Royal Literary Fund Fellows
Would you like to improve your academic writing?
If so you can book a session with our Royal Literary Fund Fellows. The Fellows are available by office appointment to help all members of the university – undergraduates and postgraduates alike – with queries and problems relating to the practical aspects of writing.
Arrange a meeting
If you are based at Penryn, please email roz.watkins@rlfeducation.org.uk to arrange an appointment on a Thursday or Friday during term time and Roz will send you information about how to book.
If you are based at the Streatham Campus, please email matt.bryden@rlfeducation.org.uk to arrange an appointment on a Monday (in person) or Tuesday (online) during term time. Please use Calendly for bookings.
RLF Fellow at Penryn
Roz Watkins is a crime writer, author of a detective series set in the Peak District and a standalone thriller, The Red House, one of the Times ‘best books of summer 2023’. Her first book, The Devil’s Dice, was shortlisted for the Crime Writers’ Association Debut Dagger award, and was the Times crime book of the month.

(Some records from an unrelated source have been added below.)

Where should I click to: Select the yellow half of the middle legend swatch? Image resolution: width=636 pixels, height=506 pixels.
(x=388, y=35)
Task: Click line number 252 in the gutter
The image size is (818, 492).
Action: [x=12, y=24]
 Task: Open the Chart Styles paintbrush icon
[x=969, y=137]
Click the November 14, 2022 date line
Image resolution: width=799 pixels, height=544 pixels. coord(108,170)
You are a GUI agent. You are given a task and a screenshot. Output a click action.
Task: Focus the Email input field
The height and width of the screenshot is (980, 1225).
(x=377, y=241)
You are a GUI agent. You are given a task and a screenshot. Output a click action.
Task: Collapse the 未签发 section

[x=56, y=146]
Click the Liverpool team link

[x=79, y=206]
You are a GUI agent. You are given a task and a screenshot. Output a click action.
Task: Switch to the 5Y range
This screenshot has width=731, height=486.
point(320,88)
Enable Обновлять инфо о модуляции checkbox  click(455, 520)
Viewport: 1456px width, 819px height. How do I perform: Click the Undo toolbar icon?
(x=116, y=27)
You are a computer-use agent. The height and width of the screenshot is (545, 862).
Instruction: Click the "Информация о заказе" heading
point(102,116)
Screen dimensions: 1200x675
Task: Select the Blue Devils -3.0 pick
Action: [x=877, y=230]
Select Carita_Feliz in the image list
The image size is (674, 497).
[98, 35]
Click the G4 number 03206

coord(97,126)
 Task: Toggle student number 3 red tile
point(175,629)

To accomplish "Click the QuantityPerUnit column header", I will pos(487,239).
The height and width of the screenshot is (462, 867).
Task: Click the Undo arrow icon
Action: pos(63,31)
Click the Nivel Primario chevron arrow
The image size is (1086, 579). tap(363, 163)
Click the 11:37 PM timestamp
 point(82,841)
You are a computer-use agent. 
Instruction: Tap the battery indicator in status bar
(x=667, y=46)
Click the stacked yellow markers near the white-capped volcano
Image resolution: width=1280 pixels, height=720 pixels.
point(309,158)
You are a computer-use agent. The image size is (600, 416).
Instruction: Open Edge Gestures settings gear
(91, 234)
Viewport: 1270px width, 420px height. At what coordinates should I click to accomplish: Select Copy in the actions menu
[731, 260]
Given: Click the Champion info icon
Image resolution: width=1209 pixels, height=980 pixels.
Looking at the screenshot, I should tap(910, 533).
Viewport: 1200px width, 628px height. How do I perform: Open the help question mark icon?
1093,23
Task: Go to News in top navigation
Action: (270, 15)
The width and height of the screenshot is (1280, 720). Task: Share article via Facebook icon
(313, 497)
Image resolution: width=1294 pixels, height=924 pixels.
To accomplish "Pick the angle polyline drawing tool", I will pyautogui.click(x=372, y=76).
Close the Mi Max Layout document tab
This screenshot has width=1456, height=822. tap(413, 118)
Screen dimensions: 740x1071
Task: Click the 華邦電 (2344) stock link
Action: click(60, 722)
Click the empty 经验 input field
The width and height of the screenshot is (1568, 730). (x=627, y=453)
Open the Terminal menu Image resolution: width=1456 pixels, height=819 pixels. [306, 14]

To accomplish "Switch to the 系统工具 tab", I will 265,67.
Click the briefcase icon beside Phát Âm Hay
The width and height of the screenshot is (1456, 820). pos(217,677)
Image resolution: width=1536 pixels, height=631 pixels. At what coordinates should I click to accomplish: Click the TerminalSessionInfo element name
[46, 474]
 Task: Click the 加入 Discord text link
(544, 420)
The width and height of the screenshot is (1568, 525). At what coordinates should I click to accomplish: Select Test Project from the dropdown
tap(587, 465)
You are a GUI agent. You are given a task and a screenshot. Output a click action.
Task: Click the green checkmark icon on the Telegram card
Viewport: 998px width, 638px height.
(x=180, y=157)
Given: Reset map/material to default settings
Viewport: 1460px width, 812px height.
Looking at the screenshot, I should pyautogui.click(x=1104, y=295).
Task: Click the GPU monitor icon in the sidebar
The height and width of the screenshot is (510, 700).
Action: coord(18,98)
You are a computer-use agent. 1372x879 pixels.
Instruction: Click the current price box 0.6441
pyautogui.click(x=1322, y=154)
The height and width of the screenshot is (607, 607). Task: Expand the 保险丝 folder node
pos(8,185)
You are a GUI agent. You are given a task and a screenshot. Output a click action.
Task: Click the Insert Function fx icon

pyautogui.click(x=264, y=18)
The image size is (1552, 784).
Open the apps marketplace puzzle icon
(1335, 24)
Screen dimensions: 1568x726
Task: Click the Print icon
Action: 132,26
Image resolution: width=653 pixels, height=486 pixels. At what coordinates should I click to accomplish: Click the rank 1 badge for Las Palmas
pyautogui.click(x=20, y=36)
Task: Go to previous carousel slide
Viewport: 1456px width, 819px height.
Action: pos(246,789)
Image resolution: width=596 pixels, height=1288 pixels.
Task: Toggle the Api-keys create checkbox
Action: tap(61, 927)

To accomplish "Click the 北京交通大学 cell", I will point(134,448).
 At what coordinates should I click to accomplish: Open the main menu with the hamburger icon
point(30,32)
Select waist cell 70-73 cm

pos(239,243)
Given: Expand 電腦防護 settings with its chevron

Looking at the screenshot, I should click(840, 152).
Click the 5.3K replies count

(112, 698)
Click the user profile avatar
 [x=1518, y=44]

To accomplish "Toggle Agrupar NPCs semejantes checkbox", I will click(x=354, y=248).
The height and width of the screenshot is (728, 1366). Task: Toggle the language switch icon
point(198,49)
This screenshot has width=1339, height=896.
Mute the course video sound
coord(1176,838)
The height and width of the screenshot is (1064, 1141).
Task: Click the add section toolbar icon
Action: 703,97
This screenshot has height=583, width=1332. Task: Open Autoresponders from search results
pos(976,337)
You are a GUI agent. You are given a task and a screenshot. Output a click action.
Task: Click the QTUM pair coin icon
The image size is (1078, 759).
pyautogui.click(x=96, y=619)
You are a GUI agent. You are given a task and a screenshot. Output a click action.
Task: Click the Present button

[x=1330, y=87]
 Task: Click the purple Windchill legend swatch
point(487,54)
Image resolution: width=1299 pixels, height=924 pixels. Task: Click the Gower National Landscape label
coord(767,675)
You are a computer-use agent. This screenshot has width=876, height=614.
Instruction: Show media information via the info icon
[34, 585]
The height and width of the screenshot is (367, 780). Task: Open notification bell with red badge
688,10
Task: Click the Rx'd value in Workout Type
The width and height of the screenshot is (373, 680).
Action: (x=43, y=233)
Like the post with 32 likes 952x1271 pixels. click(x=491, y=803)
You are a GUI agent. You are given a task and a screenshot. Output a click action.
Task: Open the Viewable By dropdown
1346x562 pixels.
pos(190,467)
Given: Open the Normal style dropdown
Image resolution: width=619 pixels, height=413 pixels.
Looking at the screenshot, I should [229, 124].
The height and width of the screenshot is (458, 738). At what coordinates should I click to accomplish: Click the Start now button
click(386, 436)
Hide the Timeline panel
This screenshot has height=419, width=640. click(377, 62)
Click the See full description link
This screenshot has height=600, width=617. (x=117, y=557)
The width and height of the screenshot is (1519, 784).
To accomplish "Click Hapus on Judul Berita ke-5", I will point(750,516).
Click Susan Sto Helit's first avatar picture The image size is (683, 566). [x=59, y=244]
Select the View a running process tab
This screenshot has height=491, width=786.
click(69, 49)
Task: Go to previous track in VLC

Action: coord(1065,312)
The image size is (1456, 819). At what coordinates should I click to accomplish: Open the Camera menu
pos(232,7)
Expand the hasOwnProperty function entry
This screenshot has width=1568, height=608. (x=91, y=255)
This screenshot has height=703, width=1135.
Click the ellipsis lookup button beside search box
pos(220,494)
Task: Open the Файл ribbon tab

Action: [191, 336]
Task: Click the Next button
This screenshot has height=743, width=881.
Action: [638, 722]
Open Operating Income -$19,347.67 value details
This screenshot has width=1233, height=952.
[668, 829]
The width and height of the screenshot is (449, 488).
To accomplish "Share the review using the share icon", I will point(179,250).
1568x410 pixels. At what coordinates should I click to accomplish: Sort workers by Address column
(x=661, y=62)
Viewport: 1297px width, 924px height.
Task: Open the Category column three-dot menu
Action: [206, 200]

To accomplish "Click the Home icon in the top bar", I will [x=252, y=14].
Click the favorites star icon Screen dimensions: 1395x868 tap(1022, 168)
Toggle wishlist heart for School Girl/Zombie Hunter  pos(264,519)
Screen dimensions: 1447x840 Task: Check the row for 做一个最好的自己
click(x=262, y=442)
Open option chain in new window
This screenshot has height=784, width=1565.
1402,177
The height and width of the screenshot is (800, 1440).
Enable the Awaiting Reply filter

Roz lives in Falmouth with her extremely demanding cats. She enjoys walking in the countryside looking for murder locations and sea-swimming when the weather allows. She’s also a big fan of drinking coffee and eating cake while planning her next novel, a Cornwall-based thriller.
To book a session, please send an email to the address below and Roz will send you information about how to book. She is available on Thursdays and Fridays in term time.
Roz's office: Peter Lanyon Building, Room 168b
Roz’s email: roz.watkins@rlfeducation.org.uk
Roz's website: www.rozwatkins.co.uk
RLF Fellow at Streatham
Matt Bryden’s first pamphlet Night Porter won the 2010 Templar pamphlet prize. His full-length collection Boxing the Compass was published by Templar in 2013. More recently, The Glassblower’s House, winner of the 2023 Live Canon pamphlet competition, is an exploration of fatherhood against a background of personal catastrophe. A keen classicist, while studying for a Master’s degree at Goldsmiths, University of London, Matt wrote a long essay on Christopher Logue’s War Music that was nominated for the Arthur Terry award for writing that links history and literature.
In addition to running national poetry competitions for young people, Matt has been supported by the Arvon Foundation, the Poetry Society, the Betjeman Society and the George Orwell Foundation. Matt has assisted numerous young writers in finding their voices. His online interactive Poetry Map, designed to prepare GCSE students for the Unseen Poem question, won an honourable mention at the 2018 Electronic Literature awards. Matt’s poetry has won the William Soutar prize, the Charroux Memoir prize and, in 2018, a Literature Matters award from the Royal Society of Literature for Lost and Found, a project that steps through the Lost Property Office at Bristol Temple Meads to re-emerge amidst the Greek Underworld.
Matt’s teaching career has taken him to Poland, the Czech Republic, Tuscany, Turkey and South Sudan. He lives in Devon with his daughter.